Ser madre implica una gran responsabilidad. Eso parece una obviedad, pero tiene tantas vertientes.
Una mujer que tiene hijos, tiene la obligación de identificar a un mal esposo, a un mal padre, a un compañero que ejerce la violencia intrafamiliar y actuar en consecuencia. Si no lo hace, se convierte en cómplice y el daño que hace es por lo menos tan grande como el que hace su esposo, el padre de sus hijos, si no mayor.
Una de las consecuencias más grandes que han tenido los libros de Carlos Cuauhtémoc Sánchez (la última oportunidad, volar sobre el pantano, un grito desesperado; todas esas porquerías) es difundir la idea de que la violencia intrafamiliar no existe, que es la voluntad de Dios que el hombre asuma el papel de jefe de familia. Asumir tal papel no implica atropellar los derechos de sus hijos y mucho menos dañarlos irremediablemente.

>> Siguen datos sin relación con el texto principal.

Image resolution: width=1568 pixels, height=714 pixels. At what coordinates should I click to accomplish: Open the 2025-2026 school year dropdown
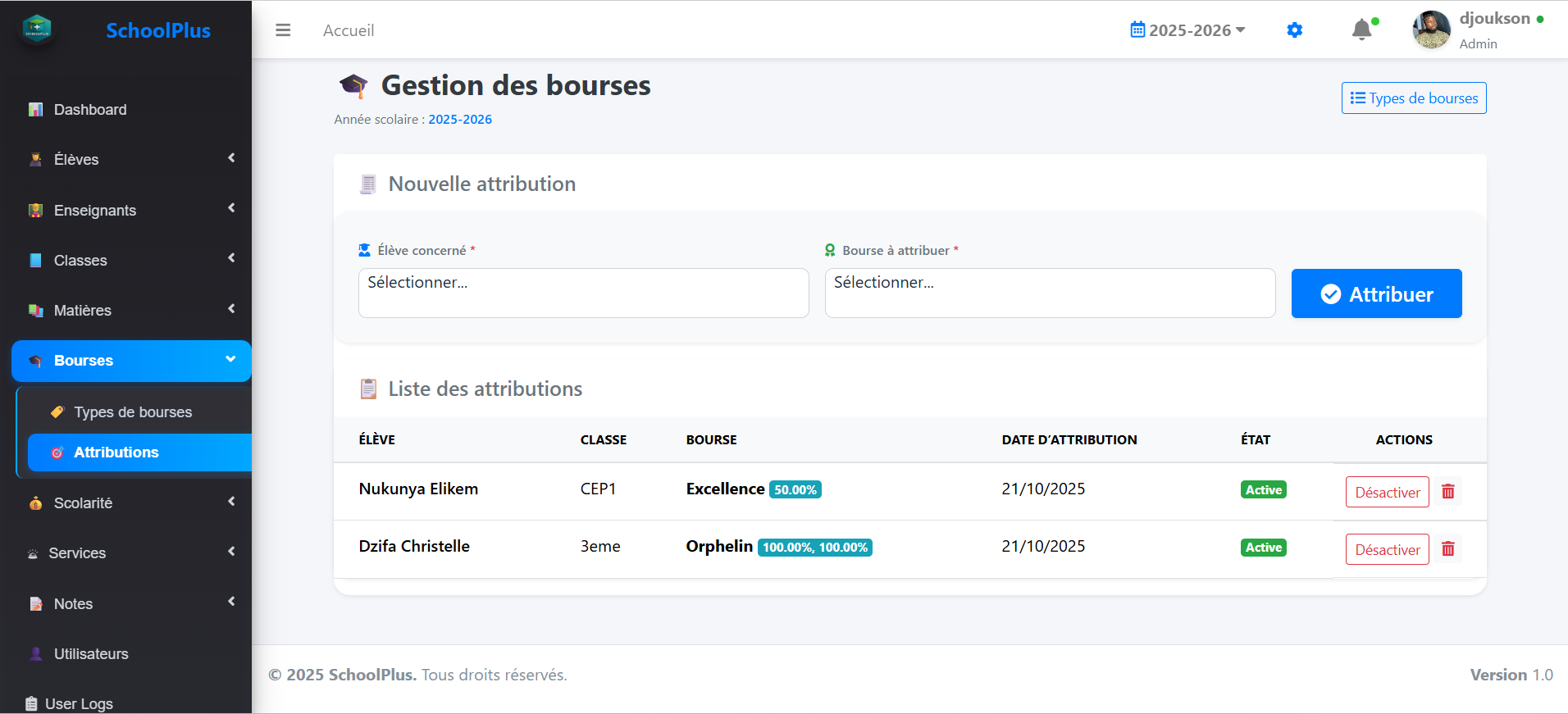point(1187,30)
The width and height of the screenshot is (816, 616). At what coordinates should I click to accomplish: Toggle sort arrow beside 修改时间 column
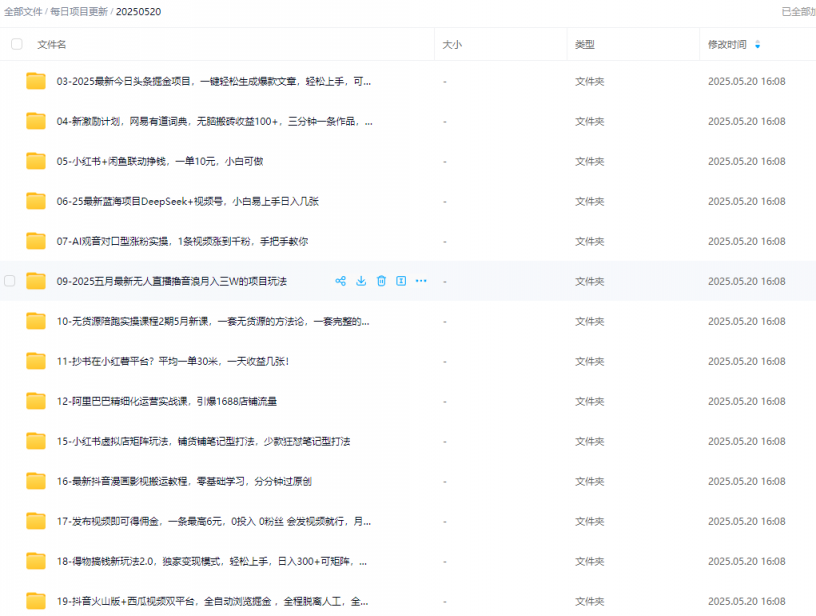coord(757,45)
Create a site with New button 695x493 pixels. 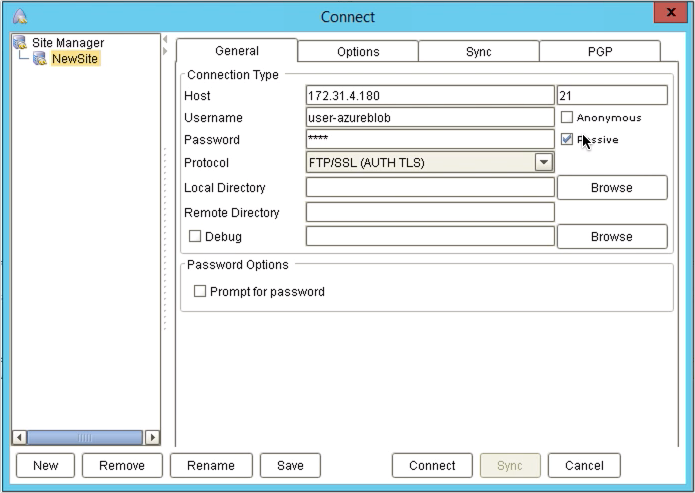(x=45, y=465)
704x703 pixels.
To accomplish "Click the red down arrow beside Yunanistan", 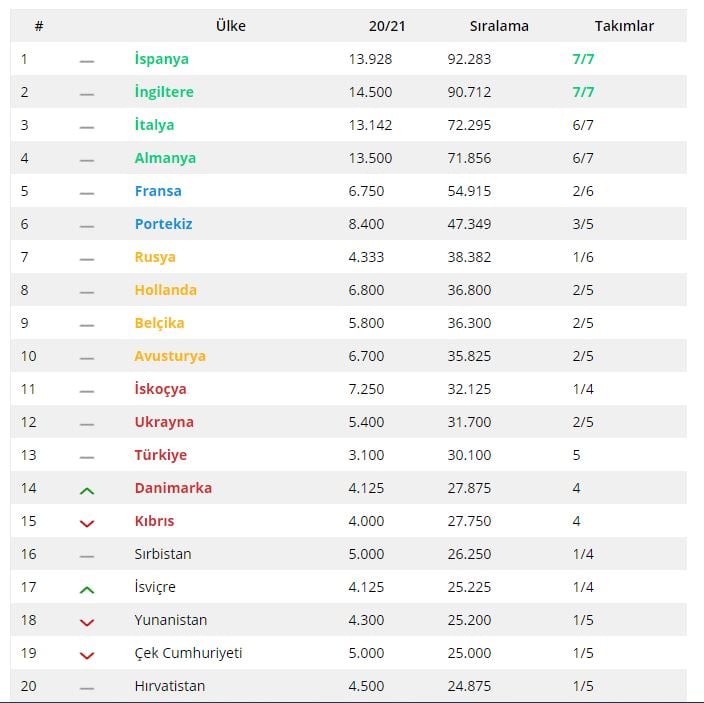I will tap(87, 622).

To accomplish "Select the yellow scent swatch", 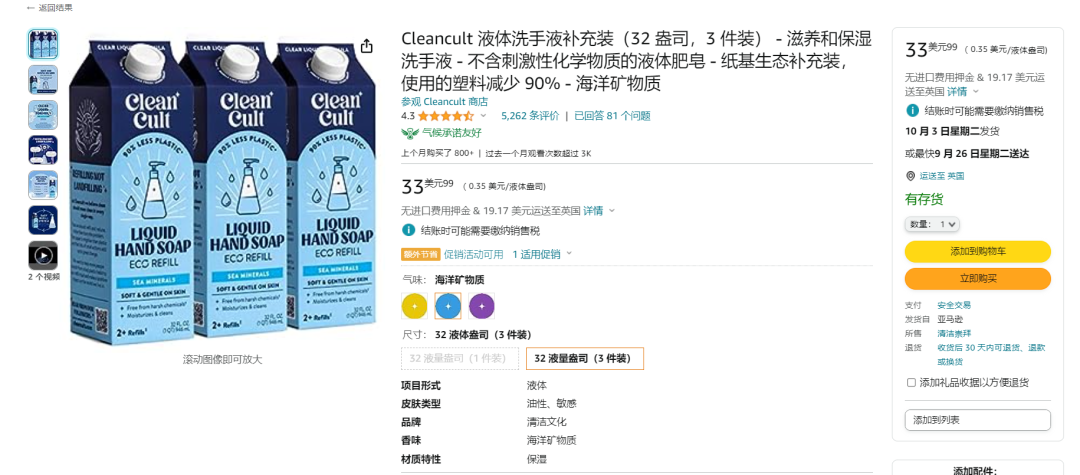I will click(x=414, y=306).
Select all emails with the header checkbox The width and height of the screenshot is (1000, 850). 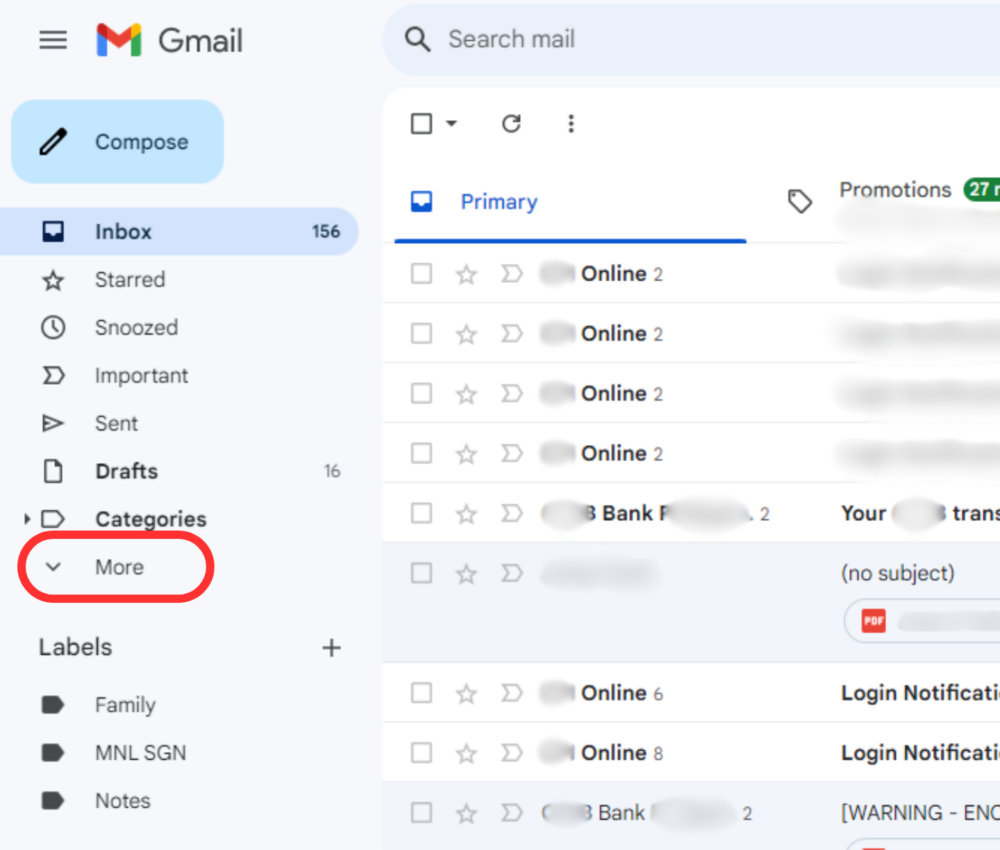(421, 123)
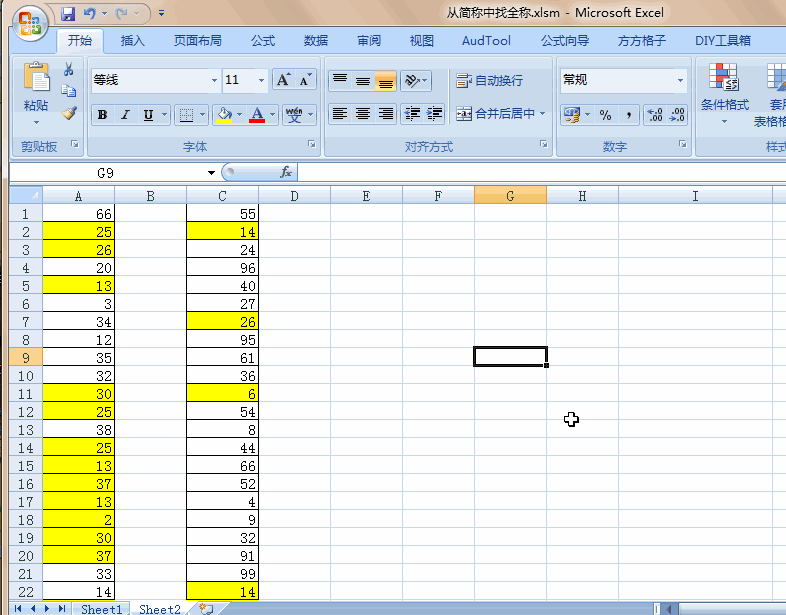Click the Increase Indent icon
The width and height of the screenshot is (786, 615).
435,114
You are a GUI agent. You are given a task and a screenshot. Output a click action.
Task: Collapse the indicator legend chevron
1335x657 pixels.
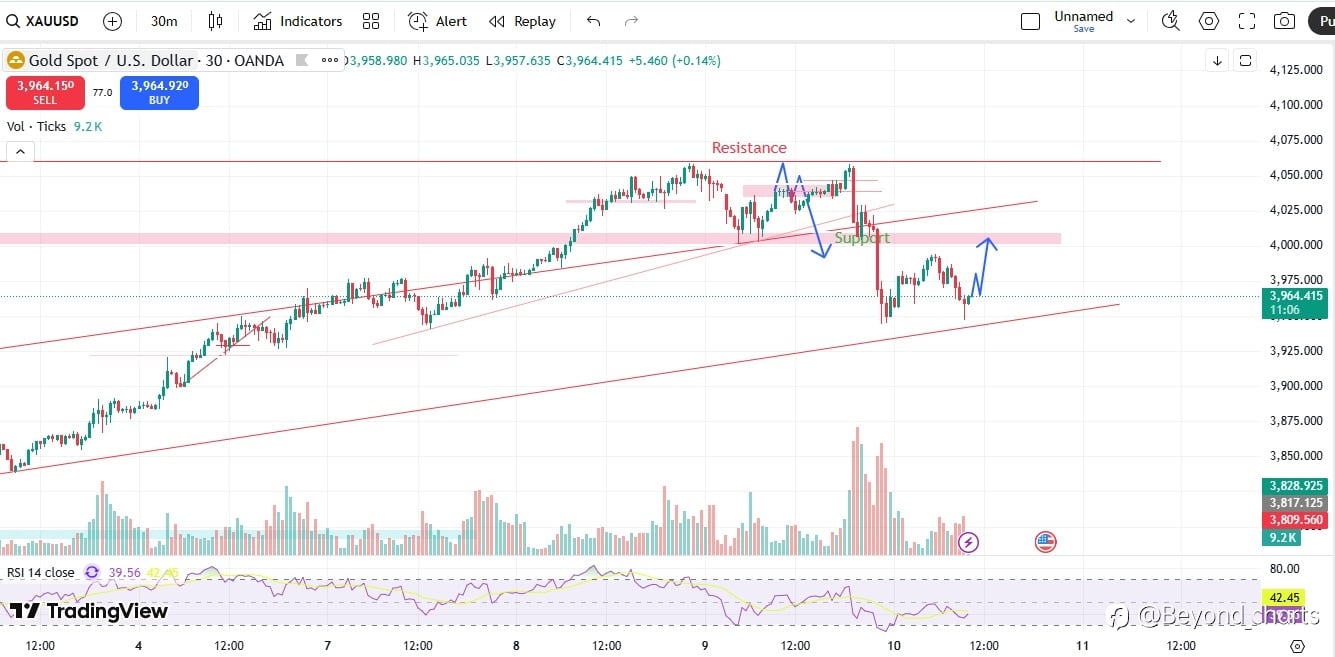click(x=20, y=152)
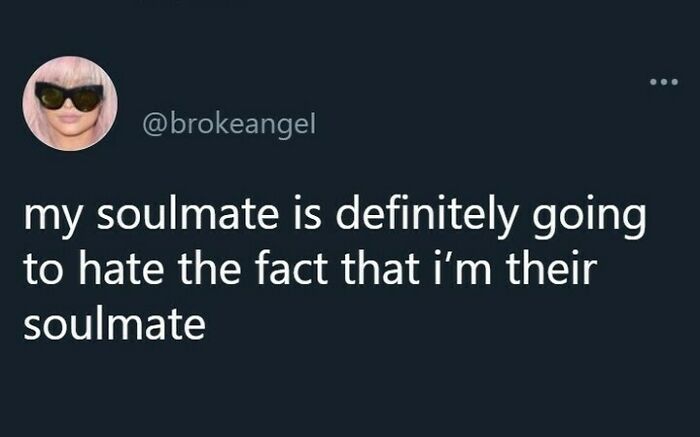This screenshot has height=437, width=700.
Task: Visit the @brokeangel profile handle
Action: click(229, 125)
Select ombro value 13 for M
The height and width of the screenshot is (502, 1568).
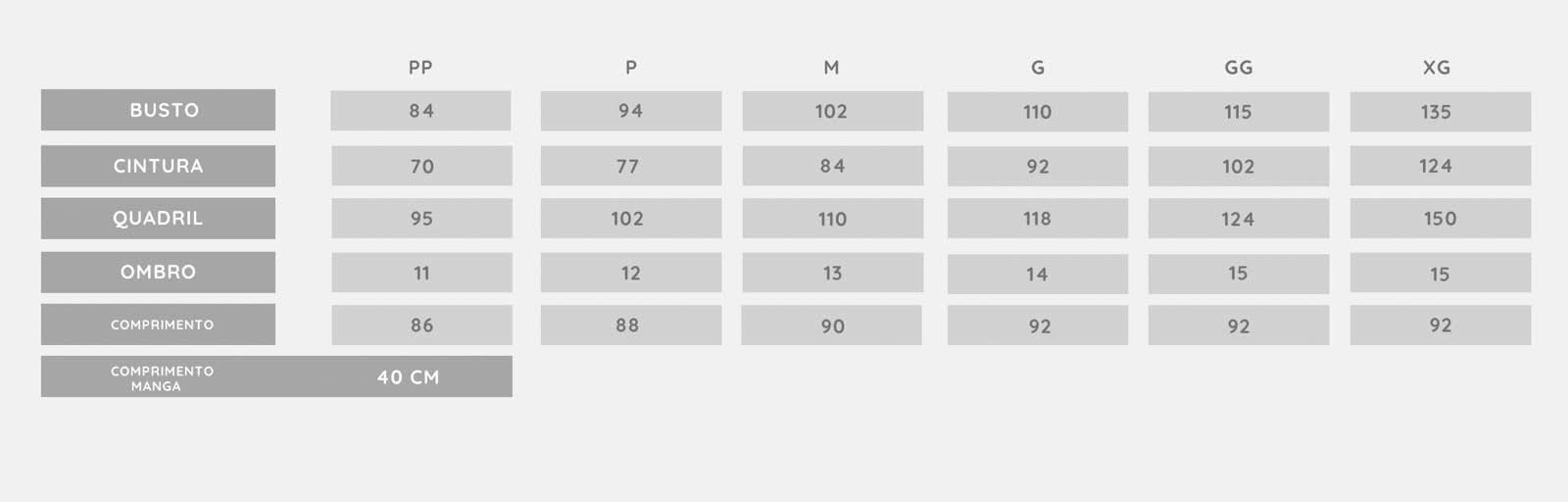click(x=833, y=273)
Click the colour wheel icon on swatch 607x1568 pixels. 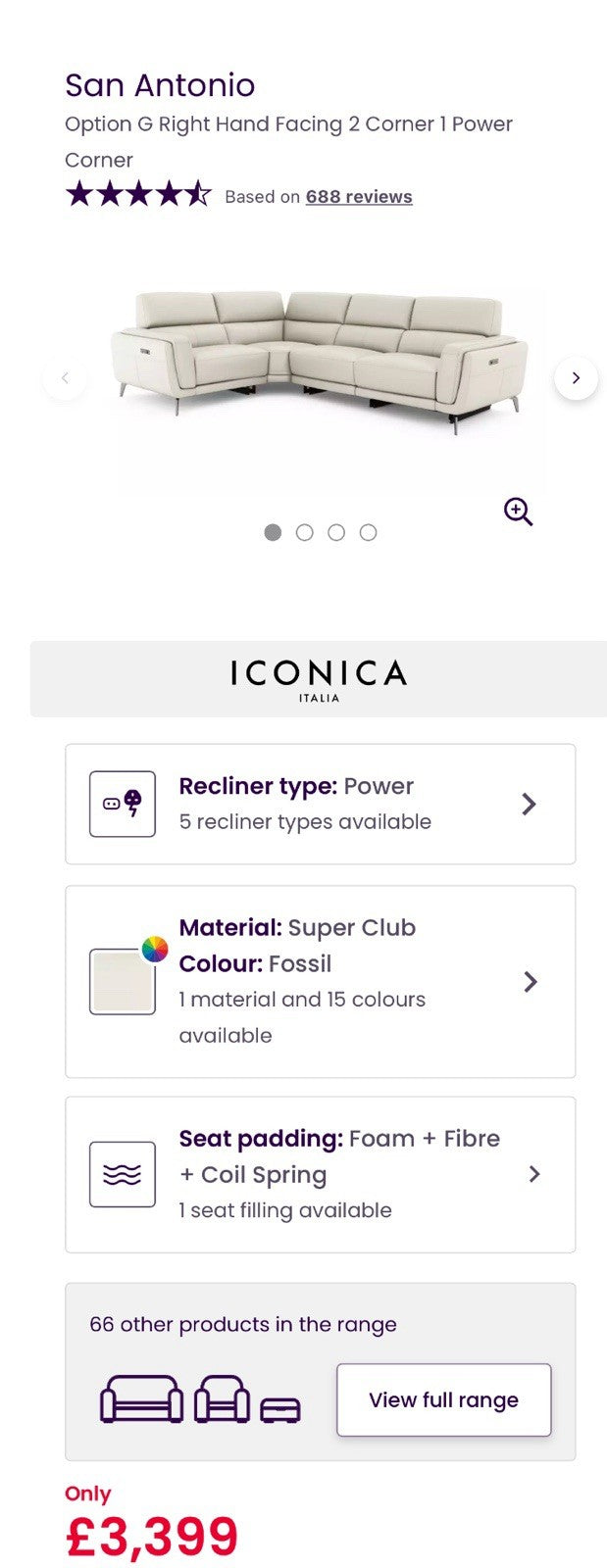pyautogui.click(x=155, y=949)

Todo esto viene a cuento porque en días como hoy, 10 de mayo, si bien se celebra a muchas mujeres que lo merecen por lo mucho que hacen por sus hijos, se pierde de vista que muchas otras (lo que se llama muchas), al no asumir su responsabilidad ante un esposo violento y abusivo, contribuyen a perpetuar un daño que pasa de generación en generación y asegura la continuación de un muy destructivo sistema familiar misógino, de una cultura patriarcal que destruye las vidas de muchos que involuntariamente se ven involucrados.